Tuesday, January 22, 2008

Good News on Electronic Voting

Recently Maryland announced plans to ditch the Diebold voting machines which, in the interests of open and trustworthy elections, is a tremendously good move. If the people cannot trust the election process--apart from whether elections really matter that much given all the money corrupting the system--how can the people have any confidence in government "by the people"? Now US Rep. Rush Holt has introduced the Emergency Assistance for Secure Elections Act of 2008, which would provide $500M to help states replace touch-screen voting machines. I think this helps get over a significant stumbling block for a number of states--it's hard to discard expensive stuff when that makes it necessary to buy more expensive stuff. Additionally, "Holt is also the author of the pending Voter Confidence and Increased Accessibility Act which would require a voter-verified paper ballot for every vote cast in the U.S. along with routine random audits.
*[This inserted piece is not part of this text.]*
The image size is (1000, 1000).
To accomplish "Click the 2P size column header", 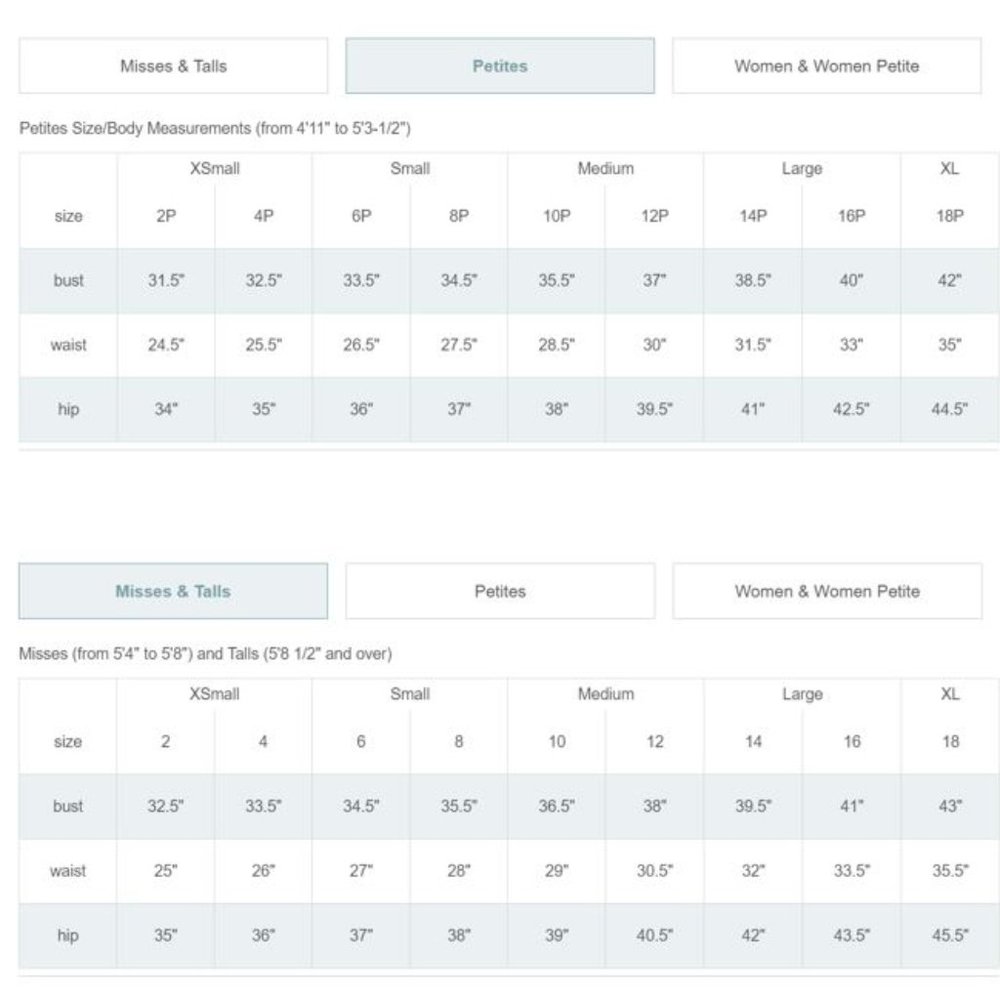I will pyautogui.click(x=166, y=216).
The bill was reported out of committee in May and awaits action on the House floor. It also requires the states to meet federal standards for ballot verification and auditing." ( see http://www.extremenano.com/article/Bill+Would+Help+States+Ditch+Electronic+Voting/223702_1.aspx ) This also would be a step towards increased confidence in the election process.


Marco Ramilli said...

Well, Are you sure that this is a good news on eVote ?
I mean, do you think financing old technologies as paper's vote is a good news ?

Jeff Martens said...

I don't think it's a matter of old vs. new technology, but rather of appropriate technology. All of these touch screen systems have been shown to have vulnerabilities that are easy to exploit, and, with closed-source, no examination of the source code, etc., the voters have no idea how good or bad the software is, what trap doors if any have been inserted, etc. The testing that's done is similar to traditional QA testing, which verifies functionality, but doesn't uncover vulnerabilities.

Certainly the optical scanning technology isn't perfect, but it does provide the ability to do audits, which the touch screen systems do not unless fitted with printers--which cause their own problems.

Every voting technology has had its vulnerabilities, but touch screen has so many and--most importantly--raises the specter of a class break.